*EXERCISE DETAILS:* Could you update the items from the very first line through the line containing "useful [204, 1091]", replacing "midpoint" with "center point" and leaving everything else unchanged?

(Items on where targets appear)
● ● ●
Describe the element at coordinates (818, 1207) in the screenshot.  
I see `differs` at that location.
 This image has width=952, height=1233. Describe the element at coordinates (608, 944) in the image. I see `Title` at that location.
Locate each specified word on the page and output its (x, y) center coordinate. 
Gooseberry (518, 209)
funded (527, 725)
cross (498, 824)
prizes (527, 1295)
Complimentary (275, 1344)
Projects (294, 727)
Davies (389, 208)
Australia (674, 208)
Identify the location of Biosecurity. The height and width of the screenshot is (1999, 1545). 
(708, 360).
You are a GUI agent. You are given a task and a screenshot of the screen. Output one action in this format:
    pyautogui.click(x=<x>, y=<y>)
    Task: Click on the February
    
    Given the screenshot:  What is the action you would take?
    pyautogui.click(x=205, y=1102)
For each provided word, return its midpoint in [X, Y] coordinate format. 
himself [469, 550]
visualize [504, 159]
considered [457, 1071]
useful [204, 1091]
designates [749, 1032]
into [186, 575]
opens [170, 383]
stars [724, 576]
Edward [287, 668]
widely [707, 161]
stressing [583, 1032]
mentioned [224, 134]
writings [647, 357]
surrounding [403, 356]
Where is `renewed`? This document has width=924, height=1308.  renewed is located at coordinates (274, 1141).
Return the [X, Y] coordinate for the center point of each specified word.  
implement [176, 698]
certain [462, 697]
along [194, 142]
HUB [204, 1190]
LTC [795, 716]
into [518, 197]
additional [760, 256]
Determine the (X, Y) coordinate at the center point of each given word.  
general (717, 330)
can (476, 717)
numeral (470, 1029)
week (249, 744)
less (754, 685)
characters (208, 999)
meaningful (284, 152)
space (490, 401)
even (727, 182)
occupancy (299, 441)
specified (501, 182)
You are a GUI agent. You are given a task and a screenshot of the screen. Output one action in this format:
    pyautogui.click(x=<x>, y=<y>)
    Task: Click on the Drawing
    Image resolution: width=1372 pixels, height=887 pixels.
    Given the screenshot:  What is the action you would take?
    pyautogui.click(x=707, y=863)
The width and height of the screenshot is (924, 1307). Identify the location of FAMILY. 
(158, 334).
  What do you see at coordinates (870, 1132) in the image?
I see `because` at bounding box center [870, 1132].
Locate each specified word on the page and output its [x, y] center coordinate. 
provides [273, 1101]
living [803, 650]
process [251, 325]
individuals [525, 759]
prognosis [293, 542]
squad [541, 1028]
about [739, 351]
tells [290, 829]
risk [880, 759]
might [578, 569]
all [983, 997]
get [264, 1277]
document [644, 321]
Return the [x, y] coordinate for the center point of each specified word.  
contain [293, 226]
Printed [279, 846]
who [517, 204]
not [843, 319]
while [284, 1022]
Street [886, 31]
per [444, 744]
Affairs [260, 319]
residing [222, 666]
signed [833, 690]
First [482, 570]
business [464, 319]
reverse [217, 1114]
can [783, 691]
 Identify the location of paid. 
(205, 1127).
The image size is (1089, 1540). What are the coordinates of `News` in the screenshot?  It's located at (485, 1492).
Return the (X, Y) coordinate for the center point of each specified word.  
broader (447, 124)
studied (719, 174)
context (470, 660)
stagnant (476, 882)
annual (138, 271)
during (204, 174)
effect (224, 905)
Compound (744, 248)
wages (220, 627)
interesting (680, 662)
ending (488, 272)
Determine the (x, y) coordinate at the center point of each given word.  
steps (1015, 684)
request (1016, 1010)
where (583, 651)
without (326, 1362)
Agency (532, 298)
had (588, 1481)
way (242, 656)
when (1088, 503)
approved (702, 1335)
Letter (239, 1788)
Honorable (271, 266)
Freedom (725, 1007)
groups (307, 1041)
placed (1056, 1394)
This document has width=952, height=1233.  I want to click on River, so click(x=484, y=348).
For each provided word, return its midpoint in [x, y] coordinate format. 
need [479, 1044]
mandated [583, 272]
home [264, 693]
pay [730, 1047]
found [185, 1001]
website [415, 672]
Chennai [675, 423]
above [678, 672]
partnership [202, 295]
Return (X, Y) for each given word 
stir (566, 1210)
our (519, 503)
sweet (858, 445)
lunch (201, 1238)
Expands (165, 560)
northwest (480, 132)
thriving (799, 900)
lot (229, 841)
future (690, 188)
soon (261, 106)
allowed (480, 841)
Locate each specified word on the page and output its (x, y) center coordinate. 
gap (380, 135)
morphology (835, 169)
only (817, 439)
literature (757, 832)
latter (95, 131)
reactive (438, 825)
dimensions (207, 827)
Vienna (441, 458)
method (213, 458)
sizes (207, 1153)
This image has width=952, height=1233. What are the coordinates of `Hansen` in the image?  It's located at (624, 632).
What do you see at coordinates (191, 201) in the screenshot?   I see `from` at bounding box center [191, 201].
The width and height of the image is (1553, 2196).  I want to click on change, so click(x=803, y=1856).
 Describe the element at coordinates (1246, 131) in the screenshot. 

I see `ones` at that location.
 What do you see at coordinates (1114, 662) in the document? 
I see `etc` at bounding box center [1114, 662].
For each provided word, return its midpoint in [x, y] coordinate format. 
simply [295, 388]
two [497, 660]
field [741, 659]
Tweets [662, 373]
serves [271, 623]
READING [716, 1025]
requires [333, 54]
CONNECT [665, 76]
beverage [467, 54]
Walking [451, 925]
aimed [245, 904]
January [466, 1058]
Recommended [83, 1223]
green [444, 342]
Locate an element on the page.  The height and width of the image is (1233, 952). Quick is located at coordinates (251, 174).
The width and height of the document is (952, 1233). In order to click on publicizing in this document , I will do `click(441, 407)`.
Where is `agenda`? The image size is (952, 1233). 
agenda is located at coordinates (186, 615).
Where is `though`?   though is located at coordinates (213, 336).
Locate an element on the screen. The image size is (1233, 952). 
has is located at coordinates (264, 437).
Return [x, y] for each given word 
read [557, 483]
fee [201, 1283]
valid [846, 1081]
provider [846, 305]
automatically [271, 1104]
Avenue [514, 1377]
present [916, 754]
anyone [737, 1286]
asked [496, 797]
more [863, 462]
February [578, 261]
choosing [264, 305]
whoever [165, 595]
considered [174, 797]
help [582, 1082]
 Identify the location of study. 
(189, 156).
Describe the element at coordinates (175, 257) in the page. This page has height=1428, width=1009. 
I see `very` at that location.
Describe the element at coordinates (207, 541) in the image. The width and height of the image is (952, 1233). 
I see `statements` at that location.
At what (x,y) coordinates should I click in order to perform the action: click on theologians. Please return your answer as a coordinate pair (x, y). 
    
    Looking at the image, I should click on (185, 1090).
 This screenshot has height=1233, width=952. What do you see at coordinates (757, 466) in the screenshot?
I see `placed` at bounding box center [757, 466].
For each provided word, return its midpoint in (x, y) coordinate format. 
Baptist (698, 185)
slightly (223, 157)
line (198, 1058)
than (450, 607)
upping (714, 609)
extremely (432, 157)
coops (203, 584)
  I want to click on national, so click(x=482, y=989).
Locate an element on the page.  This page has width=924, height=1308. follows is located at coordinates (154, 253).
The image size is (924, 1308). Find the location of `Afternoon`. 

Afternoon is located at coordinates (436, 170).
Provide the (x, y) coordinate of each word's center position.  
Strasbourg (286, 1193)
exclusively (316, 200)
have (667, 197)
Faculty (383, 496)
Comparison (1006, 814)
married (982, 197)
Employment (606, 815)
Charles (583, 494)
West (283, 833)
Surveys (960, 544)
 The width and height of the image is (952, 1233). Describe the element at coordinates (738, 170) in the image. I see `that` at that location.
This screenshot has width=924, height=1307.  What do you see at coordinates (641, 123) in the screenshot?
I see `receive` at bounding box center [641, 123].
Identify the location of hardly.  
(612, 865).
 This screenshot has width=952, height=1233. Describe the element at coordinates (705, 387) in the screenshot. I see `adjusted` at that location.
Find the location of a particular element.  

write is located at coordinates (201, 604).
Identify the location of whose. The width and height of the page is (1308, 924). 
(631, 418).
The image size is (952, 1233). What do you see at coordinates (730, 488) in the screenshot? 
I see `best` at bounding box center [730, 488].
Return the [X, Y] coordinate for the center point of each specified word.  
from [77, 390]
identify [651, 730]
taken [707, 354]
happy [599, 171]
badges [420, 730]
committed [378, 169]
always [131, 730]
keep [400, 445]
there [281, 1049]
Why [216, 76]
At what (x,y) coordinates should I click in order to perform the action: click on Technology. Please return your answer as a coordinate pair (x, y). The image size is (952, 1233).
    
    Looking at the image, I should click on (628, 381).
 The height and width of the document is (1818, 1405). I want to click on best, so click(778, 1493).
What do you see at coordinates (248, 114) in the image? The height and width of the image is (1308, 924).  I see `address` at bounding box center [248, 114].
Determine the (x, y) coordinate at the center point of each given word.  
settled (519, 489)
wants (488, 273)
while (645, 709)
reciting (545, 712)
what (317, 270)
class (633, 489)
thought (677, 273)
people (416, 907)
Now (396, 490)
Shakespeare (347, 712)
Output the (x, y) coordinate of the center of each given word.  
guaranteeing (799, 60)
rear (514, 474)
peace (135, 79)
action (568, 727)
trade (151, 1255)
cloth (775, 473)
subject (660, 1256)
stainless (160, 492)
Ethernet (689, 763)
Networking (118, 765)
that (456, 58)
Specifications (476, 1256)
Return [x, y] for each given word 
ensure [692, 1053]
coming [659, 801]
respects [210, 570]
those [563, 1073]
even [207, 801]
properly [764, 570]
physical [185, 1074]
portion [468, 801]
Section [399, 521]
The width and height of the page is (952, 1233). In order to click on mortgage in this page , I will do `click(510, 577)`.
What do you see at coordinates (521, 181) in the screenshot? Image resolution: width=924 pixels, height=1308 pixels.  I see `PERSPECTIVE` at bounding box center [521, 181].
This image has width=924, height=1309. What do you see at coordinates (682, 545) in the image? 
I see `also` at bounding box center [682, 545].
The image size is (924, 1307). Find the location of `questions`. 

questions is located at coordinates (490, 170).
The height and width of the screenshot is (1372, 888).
● ● ●
*ANSWER TO THIS PROBLEM:*
Describe the element at coordinates (818, 1207) in the screenshot.  
I see `differs` at that location.
 This image has width=952, height=1233. Describe the element at coordinates (608, 944) in the image. I see `Title` at that location.
Locate each specified word on the page and output its (x, y) center coordinate. 
Gooseberry (518, 209)
funded (527, 725)
cross (498, 824)
prizes (527, 1295)
Complimentary (275, 1344)
Projects (294, 727)
Davies (389, 208)
Australia (674, 208)
Identify the location of Biosecurity. The height and width of the screenshot is (1999, 1545). 
(708, 360).
You are a GUI agent. You are given a task and a screenshot of the screen. Output one action in this format:
    pyautogui.click(x=<x>, y=<y>)
    Task: Click on the February
    
    Given the screenshot:  What is the action you would take?
    pyautogui.click(x=205, y=1102)
For each provided word, return its center point in [X, Y] coordinate format. 
himself [469, 550]
visualize [504, 159]
considered [457, 1071]
useful [204, 1091]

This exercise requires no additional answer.